Pull out each line of the records holding the string "input".

== == ==

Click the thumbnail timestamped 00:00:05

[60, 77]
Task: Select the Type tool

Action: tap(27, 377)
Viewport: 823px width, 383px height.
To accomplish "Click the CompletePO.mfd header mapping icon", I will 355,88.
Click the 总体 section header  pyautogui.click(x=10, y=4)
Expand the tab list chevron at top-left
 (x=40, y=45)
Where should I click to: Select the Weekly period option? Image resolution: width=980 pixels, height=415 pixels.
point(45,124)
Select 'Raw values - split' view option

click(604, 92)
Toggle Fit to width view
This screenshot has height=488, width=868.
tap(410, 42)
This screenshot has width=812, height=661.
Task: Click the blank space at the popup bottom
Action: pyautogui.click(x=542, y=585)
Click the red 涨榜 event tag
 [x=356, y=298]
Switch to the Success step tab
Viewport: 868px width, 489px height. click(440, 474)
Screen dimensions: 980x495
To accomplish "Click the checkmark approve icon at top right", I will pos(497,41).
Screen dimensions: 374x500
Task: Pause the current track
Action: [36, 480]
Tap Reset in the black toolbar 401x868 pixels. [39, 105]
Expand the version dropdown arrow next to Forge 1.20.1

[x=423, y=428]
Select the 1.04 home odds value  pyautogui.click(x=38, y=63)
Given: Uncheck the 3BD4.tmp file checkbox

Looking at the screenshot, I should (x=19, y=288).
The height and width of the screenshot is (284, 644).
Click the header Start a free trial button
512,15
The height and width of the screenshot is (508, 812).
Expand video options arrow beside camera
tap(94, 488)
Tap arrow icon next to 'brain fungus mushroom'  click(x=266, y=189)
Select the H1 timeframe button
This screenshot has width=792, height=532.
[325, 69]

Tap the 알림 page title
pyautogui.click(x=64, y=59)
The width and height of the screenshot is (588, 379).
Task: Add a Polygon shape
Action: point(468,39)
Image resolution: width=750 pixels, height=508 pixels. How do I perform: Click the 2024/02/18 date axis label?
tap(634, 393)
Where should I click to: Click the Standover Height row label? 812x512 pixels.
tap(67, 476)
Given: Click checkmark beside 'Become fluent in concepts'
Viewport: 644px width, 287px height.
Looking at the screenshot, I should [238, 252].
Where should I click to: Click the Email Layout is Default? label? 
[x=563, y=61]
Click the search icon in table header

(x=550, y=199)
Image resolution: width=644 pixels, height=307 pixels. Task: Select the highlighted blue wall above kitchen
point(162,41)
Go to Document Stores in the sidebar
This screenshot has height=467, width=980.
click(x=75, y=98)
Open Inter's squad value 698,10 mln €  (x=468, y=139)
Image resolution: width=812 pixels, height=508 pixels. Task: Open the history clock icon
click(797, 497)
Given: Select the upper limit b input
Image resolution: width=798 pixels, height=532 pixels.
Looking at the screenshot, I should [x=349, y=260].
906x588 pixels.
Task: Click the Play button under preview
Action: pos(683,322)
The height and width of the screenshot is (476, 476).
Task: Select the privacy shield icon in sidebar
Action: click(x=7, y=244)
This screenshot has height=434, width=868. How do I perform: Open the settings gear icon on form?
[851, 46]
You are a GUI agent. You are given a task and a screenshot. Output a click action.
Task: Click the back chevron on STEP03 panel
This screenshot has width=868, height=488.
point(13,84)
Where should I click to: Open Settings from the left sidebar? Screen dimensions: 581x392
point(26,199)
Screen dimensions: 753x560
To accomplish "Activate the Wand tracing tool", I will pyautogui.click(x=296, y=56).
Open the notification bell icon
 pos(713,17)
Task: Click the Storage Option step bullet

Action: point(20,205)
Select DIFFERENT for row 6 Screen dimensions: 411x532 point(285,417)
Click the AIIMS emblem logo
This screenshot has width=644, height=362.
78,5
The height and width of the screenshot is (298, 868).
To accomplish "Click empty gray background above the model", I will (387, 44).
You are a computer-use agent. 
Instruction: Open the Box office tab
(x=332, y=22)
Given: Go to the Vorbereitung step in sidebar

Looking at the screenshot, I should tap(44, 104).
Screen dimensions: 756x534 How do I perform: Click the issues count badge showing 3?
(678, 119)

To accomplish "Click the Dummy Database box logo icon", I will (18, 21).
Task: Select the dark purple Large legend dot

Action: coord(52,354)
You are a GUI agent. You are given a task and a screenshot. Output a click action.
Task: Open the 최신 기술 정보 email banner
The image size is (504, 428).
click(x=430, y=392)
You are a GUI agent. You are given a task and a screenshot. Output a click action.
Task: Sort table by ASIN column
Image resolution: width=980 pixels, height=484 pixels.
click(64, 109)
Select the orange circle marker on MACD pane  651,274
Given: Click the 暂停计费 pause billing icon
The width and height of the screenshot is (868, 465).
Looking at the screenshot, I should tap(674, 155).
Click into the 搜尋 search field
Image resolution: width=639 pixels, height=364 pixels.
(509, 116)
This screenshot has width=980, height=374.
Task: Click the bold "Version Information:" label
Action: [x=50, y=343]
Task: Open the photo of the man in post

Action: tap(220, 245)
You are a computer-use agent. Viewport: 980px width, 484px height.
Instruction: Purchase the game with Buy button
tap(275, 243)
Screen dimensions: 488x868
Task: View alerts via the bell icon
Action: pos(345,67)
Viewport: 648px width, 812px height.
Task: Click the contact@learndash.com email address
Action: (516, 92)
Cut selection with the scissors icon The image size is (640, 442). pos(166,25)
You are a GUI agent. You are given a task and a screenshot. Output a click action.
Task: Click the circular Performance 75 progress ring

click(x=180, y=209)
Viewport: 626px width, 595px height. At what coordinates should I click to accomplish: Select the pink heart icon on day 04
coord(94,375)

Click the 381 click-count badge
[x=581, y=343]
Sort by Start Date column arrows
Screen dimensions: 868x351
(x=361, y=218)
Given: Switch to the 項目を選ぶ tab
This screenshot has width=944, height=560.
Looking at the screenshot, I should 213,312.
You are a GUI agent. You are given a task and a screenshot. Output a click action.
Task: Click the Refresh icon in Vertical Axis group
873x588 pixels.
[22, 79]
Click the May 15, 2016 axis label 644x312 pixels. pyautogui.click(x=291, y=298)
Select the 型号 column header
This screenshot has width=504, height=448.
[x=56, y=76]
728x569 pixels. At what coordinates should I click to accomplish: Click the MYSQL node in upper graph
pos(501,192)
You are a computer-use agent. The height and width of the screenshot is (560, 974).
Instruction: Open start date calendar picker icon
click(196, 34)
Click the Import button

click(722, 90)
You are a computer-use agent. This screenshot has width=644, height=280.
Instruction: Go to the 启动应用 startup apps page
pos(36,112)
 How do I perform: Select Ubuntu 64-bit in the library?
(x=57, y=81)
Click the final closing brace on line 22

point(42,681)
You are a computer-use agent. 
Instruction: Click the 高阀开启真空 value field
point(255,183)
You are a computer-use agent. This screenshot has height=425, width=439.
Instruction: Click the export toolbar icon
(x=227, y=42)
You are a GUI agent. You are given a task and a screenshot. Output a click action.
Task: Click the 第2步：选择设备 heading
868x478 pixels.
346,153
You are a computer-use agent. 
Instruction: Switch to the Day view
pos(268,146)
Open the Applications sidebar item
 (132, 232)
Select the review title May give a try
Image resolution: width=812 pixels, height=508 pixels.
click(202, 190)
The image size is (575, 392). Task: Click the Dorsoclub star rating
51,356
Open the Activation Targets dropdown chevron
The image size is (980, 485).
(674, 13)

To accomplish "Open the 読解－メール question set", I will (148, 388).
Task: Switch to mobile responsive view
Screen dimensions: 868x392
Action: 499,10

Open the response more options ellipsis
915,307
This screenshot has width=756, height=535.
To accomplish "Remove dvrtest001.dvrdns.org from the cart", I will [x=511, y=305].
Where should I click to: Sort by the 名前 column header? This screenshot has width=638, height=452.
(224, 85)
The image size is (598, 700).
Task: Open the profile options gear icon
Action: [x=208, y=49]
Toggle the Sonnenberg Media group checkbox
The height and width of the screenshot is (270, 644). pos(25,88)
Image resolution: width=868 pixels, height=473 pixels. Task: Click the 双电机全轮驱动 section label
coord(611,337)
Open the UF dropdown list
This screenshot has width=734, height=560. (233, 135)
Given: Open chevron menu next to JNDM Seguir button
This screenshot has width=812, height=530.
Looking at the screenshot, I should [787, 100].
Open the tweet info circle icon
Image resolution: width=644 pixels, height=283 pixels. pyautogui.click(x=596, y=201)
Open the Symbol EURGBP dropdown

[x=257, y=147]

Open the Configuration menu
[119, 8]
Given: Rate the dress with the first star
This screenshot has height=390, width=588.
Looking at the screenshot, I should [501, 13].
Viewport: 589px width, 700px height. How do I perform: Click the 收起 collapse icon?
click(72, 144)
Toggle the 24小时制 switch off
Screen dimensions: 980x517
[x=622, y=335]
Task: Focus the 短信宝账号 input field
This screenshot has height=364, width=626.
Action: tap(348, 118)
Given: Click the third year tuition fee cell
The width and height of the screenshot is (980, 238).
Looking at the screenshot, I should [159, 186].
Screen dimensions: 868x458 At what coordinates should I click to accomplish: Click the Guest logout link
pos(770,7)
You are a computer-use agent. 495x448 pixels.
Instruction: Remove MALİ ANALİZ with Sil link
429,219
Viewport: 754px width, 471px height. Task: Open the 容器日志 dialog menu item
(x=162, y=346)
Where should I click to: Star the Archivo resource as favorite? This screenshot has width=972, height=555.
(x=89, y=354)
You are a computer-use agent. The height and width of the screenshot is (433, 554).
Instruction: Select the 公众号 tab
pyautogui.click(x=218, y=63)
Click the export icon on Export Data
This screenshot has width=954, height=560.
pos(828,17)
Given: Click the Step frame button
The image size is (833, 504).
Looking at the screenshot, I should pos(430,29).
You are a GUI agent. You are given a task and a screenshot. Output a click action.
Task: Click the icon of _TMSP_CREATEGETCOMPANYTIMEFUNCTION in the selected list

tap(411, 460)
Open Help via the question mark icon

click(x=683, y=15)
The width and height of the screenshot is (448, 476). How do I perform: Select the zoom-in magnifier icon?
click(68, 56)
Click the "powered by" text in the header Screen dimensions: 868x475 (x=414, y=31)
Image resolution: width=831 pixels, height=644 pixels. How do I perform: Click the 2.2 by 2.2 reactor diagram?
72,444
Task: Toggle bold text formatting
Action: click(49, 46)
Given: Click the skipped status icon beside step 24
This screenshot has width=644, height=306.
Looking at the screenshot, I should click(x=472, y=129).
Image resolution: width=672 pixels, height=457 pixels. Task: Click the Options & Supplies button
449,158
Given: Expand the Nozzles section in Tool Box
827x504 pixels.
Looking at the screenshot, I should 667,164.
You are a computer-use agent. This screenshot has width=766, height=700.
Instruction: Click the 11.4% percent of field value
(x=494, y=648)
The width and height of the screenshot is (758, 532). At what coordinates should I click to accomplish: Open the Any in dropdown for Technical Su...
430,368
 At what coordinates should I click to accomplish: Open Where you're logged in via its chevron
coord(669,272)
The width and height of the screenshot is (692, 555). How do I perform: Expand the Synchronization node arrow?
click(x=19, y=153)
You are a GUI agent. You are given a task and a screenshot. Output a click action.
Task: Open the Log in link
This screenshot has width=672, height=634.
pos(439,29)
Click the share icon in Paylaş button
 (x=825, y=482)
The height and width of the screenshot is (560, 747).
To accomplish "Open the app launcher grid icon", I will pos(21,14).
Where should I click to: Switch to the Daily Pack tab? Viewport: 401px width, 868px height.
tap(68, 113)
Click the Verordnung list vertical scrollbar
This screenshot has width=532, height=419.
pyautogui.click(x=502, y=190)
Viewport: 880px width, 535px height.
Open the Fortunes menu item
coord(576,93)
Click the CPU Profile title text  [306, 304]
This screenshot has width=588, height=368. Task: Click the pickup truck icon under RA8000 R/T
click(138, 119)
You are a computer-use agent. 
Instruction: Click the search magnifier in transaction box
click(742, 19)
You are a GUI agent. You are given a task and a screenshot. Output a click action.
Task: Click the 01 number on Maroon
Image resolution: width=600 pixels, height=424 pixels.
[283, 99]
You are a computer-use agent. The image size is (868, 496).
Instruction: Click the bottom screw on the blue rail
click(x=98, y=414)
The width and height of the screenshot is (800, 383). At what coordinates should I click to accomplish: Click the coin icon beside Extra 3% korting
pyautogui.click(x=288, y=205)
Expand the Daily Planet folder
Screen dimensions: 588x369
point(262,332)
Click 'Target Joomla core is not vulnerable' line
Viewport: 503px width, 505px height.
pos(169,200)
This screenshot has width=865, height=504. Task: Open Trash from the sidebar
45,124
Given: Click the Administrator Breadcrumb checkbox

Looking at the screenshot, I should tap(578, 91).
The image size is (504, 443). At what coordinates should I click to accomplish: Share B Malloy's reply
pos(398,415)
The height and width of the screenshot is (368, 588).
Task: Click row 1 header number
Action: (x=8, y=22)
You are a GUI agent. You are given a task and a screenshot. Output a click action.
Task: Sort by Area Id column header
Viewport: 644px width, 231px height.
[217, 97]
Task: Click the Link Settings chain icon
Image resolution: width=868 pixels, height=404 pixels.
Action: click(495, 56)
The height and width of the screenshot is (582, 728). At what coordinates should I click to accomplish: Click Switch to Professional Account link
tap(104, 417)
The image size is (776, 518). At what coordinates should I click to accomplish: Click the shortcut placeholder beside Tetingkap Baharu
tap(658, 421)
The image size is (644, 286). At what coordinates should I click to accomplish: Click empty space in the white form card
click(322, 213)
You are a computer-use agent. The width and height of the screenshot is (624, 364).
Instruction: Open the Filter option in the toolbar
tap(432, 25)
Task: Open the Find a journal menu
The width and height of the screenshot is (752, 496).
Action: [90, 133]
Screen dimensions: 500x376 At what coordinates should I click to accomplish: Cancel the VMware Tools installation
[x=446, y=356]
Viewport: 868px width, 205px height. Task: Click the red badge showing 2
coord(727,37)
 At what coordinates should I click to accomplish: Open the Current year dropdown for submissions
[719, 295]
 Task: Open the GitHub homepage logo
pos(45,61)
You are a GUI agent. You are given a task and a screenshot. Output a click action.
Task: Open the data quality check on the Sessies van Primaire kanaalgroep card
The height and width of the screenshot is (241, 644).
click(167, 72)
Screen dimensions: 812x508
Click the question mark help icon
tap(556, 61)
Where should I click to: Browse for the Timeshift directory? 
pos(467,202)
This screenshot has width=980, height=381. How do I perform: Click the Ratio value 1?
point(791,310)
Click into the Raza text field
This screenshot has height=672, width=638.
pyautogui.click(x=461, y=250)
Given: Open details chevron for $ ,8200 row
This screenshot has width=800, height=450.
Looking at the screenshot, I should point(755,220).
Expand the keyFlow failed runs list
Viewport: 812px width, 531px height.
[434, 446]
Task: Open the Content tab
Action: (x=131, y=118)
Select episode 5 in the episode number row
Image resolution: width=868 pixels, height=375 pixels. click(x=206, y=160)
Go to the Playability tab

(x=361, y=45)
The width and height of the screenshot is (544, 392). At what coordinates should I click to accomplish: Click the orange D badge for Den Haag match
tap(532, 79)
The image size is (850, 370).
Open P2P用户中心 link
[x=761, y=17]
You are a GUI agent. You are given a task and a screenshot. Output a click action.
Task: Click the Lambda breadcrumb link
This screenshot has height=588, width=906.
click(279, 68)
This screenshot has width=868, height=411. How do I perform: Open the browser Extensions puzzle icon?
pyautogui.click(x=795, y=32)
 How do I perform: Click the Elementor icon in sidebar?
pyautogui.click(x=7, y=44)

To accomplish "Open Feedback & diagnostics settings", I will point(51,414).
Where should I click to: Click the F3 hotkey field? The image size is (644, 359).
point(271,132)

== == ==

*ANSWER TO THIS TASK*:
Given: Select the upper limit b input
Task: Focus the 短信宝账号 input field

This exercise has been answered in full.